Barid Shahi dynasty
Extent of Bidar Sultanate
Founded in 1492 by Qasim Barid, who was a Turk, domiciled in Georgia. He joined the service of the Bahmani sultan Muhammad Shah III. He started his career as a sar-naubat but later became the mir-jumla (prime minister) of the Bahmani sultanate. During the reign of Mahmud Shah Bahmani (r.1482 – 1518), he became the de facto ruler. After his death in 1504, his son Amir Barid became the prime minister and controlled the administration of the Bahmani sultanate. After the death of Mahmud Shah Bahmani in 1518, he was succeeded by four sultans, one after another, but they were mere puppets in the hands of Amir Barid. When the last Bahmani ruler Kalimullah fled Bidar in 1527, Amir Barid became practically independent. But he never assumed any royal title.
In 1542, he was succeeded by his son Ali Barid, who was the first to assume the title of Shah.
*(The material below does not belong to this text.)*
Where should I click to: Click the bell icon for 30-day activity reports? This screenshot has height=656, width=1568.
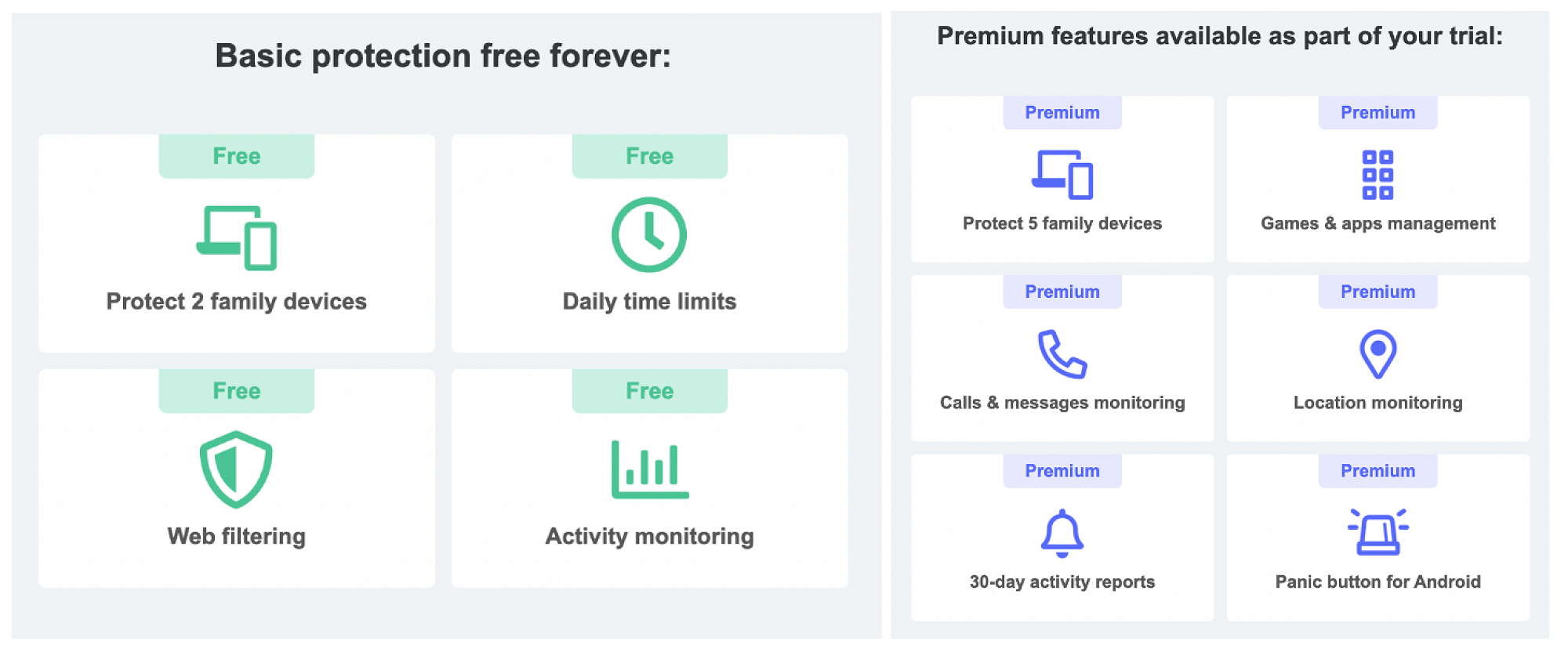pyautogui.click(x=1062, y=533)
Ali Barid joined the other Deccan sultans in the battle of Talikota against the Vijaynagar Empire in January, 1565. After his death in 1580, Ali Barid was succeeded by his son Ibrahim Barid, who after his death in 1587 was succeeded by his younger brother Qasim Barid II. After his death in 1591, he was succeeded by his infant son Ali Barid II, who was soon dethroned by one of his relative, Amir Barid II. In 1601, he was also overthrown by one of his relative, Mirza Ali Barid. In 1609, he was succeeded by the last ruler, Amir Barid III, who fought against the Mughals in 1616 under the leadership of Malik Ambar. In 1619, he was defeated by the Bijapur sultan Ibrahim Adil Shah II. Bidar was annexed to Bijapur sultanate. Amir Barid III and his sons were brought to Bijapur and kept "under surveillance"
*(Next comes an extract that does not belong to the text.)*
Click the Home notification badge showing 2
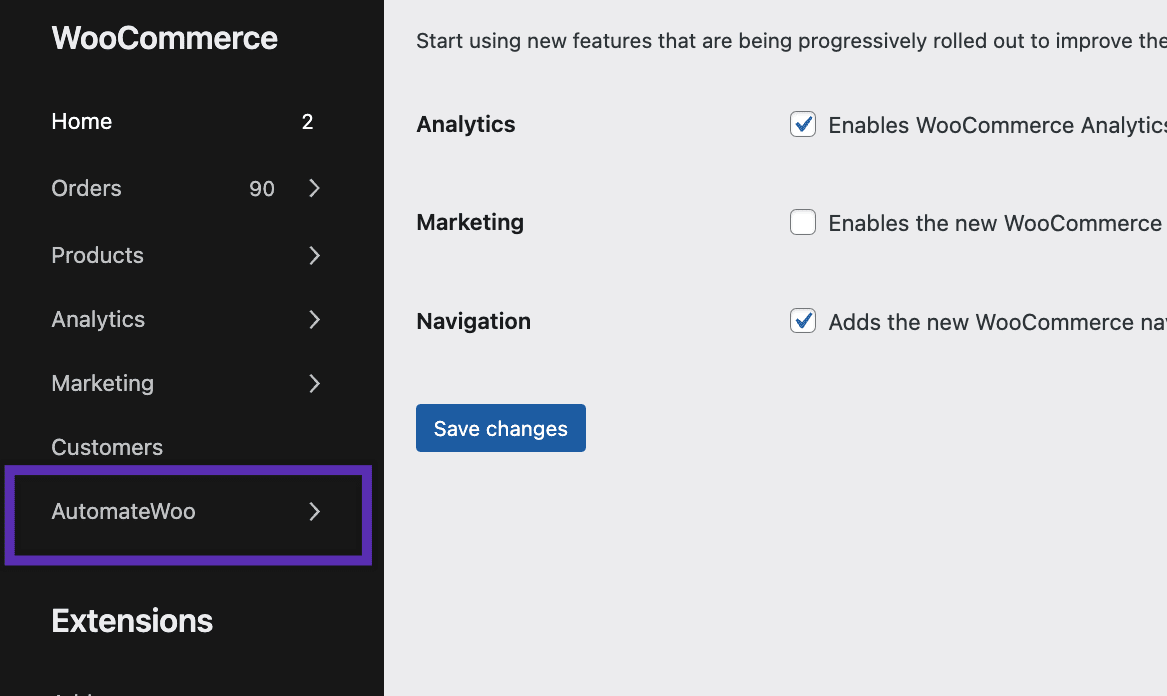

Army of the Bidar Sultanate
- Qasim Barid I 1489 – 1504
- Amir Barid I 1504 – 1542
- Ali Barid Shah I 1542 – 1580
- Ibrahim Barid Shah 1580 – 1587
- Qasim Barid Shah II 1587 – 1591
- Ali Barid Shah II 1591
- Amir Barid Shah II 1591 – 1601
- Mirza Ali Barid Shah III 1601 – 1609
- Amir Barid Shah III 1609 – 1619
- Brian Spooner and William L. Hanaway, Literacy in the Persianate World: Writing and the Social Order, (University of Pennsylvania Press, 2012), 317.
- Sen, Sailendra (2013). A Textbook of Medieval Indian History. Primus Books. p. 118. ISBN 978-9-38060-734-4.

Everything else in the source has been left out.